Prenant en compte le bilan dressé par la Cour des comptes dans son rapport sur la mise en oeuvre du programme d'investissement d'avenir de 2021, l'évaluation des investissements d'avenir a fait l'objet de plusieurs modifications. Tout d'abord, l'article 187 de la loi de finances initiale pour 2022 a modifié la LFR pour 201016(*) pour préciser la nature de l'évaluation requise dans les PIA : « a priori, en cours de déploiement et a posteriori ». Ensuite, depuis 2020, une programmation triennale, telle qu'elle avait été demandée par le comité de surveillance, a ainsi été mise en place sur quatre thèmes : territoire, enseignement supérieur et éducation, recherche et innovation des entreprises. L'objectif est de pouvoir évaluer les PIA 1 et 2 a posteriori et en cours de déploiement et a posteriori les PIA 3 et 4. Enfin, le SGPI a prévu une nouvelle modalité d'évaluation in itinere reposant sur une remontée continue d'indicateurs et permettant un meilleur pilotage des projets engagés.

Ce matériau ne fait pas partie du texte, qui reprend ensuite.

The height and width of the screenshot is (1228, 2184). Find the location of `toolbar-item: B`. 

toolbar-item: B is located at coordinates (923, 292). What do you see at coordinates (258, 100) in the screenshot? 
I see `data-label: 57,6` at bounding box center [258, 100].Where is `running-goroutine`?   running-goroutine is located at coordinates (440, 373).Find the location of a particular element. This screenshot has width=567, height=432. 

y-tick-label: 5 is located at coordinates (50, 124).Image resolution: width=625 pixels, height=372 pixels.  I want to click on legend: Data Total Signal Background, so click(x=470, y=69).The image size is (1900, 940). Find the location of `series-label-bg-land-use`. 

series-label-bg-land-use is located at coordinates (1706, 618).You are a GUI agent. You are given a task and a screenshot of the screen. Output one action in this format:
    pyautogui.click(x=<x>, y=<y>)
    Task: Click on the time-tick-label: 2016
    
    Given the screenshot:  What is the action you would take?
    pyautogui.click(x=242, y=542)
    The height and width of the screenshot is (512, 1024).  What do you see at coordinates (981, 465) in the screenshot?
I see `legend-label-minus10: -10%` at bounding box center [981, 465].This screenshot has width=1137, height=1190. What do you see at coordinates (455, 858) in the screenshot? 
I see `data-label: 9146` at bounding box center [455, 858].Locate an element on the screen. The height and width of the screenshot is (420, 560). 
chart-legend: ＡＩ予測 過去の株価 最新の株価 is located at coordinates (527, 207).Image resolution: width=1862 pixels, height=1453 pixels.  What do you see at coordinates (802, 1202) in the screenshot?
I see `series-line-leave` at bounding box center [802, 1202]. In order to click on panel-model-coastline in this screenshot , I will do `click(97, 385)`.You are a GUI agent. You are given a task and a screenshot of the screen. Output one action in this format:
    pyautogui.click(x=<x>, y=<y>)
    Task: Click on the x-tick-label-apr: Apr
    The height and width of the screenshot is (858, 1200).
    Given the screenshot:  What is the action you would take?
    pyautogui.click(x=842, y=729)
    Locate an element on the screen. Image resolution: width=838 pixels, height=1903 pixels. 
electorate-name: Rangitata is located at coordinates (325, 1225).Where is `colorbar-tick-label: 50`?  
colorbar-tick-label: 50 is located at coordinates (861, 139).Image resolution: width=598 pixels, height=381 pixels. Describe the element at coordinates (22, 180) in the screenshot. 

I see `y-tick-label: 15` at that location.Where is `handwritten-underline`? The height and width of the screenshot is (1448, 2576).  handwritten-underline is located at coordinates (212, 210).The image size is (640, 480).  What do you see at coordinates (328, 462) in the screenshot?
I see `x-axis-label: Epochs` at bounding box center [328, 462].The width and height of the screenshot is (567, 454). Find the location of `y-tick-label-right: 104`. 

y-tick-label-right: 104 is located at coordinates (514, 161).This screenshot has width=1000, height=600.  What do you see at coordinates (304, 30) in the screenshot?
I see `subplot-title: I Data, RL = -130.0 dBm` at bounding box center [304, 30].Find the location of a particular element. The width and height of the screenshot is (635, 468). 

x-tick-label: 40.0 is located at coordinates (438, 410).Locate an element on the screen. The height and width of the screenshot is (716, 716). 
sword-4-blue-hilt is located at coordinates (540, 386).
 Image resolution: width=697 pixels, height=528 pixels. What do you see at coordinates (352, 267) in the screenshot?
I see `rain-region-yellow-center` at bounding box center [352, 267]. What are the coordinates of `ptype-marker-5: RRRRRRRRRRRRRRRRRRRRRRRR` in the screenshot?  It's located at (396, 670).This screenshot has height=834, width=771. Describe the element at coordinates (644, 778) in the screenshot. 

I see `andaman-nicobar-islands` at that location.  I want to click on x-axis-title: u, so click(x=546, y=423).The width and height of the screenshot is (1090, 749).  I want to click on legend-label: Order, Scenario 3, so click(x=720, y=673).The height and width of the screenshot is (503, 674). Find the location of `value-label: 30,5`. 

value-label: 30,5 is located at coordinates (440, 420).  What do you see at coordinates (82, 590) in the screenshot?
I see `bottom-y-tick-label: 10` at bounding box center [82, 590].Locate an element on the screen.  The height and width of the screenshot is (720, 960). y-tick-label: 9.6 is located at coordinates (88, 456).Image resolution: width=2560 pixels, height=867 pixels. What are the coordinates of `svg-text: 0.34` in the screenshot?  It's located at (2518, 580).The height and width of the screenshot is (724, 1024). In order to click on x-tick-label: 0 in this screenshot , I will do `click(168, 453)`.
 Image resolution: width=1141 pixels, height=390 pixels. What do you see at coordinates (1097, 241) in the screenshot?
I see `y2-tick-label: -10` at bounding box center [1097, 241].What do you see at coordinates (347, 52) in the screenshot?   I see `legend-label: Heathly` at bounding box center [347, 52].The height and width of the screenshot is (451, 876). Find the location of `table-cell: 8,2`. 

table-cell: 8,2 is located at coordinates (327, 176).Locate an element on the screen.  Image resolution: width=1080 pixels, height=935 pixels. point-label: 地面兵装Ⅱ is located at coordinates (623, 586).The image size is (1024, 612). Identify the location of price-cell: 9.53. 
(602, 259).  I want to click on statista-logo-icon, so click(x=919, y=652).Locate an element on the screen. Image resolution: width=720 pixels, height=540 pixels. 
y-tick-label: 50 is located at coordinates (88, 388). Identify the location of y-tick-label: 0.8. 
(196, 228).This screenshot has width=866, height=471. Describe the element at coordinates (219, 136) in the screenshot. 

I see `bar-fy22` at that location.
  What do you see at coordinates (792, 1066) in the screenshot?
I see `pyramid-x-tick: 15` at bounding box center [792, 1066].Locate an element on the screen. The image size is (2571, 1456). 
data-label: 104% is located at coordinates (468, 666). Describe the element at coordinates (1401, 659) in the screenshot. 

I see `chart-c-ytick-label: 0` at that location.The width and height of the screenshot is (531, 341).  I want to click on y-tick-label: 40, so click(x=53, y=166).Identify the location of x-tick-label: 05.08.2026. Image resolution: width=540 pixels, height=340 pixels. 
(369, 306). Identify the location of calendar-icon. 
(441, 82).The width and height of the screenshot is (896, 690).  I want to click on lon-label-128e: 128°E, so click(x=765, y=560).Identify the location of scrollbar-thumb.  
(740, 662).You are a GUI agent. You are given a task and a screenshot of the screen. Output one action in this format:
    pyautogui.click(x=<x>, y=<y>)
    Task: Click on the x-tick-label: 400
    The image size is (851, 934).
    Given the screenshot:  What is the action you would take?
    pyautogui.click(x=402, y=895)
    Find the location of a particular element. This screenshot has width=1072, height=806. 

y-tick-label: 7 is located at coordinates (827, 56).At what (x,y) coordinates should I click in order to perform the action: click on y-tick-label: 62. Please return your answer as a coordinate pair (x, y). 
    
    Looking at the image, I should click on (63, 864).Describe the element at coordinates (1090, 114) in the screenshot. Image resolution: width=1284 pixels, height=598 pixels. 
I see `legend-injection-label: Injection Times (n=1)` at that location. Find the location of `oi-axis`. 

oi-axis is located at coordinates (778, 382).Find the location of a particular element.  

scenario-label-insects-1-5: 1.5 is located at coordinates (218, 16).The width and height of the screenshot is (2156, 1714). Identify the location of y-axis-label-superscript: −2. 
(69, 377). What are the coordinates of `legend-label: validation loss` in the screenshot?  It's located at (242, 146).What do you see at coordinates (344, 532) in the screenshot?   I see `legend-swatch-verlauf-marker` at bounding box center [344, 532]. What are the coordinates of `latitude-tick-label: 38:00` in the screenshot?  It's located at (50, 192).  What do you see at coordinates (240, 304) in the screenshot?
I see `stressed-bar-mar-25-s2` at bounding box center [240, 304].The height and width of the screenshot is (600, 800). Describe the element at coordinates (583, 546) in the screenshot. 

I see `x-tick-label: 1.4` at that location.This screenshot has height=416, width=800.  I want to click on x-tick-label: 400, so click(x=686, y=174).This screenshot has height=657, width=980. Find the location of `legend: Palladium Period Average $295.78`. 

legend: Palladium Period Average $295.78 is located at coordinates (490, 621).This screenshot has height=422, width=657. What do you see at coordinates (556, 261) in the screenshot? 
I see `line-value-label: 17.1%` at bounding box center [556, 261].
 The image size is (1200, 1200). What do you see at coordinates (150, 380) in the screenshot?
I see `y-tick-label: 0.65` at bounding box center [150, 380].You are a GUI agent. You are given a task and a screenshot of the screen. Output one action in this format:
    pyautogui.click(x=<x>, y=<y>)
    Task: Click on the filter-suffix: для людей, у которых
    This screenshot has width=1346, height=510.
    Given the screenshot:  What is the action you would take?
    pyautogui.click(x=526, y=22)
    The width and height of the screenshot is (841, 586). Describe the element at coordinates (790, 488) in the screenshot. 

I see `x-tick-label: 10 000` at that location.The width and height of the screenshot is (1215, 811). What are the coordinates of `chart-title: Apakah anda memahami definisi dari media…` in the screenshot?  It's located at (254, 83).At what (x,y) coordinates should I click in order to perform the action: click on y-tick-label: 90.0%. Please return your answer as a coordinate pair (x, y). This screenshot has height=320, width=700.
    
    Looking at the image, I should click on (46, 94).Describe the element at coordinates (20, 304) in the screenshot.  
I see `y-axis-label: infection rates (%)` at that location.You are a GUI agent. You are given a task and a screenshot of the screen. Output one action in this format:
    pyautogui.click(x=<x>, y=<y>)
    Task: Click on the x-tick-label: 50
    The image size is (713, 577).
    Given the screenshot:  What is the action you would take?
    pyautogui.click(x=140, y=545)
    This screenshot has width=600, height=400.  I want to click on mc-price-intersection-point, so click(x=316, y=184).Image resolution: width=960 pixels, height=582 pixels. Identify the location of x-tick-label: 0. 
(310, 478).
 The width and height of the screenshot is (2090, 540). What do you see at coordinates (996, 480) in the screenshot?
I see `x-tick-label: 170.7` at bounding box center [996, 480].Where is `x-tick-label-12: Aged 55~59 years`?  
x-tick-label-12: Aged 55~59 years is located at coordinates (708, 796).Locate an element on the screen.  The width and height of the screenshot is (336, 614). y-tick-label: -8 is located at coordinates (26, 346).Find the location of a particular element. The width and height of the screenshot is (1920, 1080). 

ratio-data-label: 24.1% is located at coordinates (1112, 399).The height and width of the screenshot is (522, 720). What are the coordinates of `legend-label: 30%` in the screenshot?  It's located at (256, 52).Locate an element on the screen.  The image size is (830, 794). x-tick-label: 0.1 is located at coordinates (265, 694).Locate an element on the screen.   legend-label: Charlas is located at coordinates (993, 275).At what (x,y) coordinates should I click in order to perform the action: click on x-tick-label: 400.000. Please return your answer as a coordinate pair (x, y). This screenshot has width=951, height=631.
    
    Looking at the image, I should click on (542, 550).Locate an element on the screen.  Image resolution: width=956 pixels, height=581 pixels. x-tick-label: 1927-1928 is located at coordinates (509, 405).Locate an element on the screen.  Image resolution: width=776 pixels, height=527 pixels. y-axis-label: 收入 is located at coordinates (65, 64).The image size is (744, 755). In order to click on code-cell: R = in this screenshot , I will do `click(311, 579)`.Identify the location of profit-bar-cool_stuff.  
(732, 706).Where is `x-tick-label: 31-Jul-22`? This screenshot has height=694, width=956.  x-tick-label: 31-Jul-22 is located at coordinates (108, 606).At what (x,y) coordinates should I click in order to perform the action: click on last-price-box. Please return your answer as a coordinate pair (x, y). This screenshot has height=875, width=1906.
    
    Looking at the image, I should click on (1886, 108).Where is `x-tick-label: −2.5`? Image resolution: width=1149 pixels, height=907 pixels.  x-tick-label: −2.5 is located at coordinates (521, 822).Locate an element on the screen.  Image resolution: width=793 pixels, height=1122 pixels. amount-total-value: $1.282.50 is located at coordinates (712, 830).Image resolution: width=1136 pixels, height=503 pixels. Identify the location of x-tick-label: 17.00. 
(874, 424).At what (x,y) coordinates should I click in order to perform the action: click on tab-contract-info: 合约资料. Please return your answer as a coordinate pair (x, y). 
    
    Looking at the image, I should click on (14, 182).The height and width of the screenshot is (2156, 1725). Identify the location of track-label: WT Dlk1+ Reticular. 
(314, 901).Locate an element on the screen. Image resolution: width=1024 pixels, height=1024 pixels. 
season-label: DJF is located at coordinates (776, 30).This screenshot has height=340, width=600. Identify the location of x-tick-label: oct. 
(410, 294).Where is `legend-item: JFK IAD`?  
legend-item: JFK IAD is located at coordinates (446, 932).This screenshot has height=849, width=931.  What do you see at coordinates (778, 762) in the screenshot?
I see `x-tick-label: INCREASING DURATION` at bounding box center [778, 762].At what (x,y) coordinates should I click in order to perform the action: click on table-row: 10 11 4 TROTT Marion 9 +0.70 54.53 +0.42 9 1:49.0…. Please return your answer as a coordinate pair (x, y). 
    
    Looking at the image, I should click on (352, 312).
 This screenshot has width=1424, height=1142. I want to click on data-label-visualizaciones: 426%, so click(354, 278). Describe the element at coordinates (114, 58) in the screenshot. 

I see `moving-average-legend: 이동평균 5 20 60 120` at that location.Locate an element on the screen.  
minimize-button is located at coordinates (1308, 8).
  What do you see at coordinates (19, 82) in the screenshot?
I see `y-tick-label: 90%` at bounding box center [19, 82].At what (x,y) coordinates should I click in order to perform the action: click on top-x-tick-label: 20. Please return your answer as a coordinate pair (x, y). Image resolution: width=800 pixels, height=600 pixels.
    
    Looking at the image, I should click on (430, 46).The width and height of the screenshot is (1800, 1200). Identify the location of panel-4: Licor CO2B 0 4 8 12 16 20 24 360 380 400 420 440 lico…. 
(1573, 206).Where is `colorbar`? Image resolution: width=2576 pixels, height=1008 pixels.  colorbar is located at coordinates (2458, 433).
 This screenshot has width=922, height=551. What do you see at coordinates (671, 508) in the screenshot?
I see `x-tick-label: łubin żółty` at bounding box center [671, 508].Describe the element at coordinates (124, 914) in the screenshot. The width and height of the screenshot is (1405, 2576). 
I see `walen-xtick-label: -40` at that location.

Par ailleurs, la LFI pour 2023 a opéré une refonte des indicateurs de performance afin, d'une part, d'élargir les indicateurs transverses au périmètre de France 2030, et d'autre part, de proposer de nouveaux indicateurs sur les programmes 424 et 425 permettant d'évaluer les objectifs de France 2030 en cohérence avec la démarche d'évaluation in itinere, adoptée dans le cadre de France 2030 au titre de sa gouvernance renouvelée.

Le rapporteur spécial recommande la plus grande vigilance quant à la mise en place de ces nouvelles modalités d'évaluation. Une amélioration de l'évaluation est indispensable tant il est impératif que la représentation nationale dispose d'éléments d'appréciation plus consolidés et étayés pour se prononcer sur l'opportunité de prolonger, ou non, ou de modifier les programmes d'investissement dans les années à venir.


* 13 Note d'analyse de l'exécution budgétaire, Mission « Investir pour la France de 2030 », 2022.

* 14 Le PIA 3 doit ainsi intégrer 60 % de crédits « verts » et le PIA 4, dans le cadre de sa participation au plan de relance, doit consacrer 37 % de dépenses favorables à la transition écologique au global afin de bénéficier des remboursements de la FRR.

* 15 Note d'analyse de l'exécution budgétaire, Mission « Investir pour la France de 2030 », 2022.

* 16 Article 8 de la loi n° 2010-237 du 9 mars 2010 de finances rectificative pour 2010.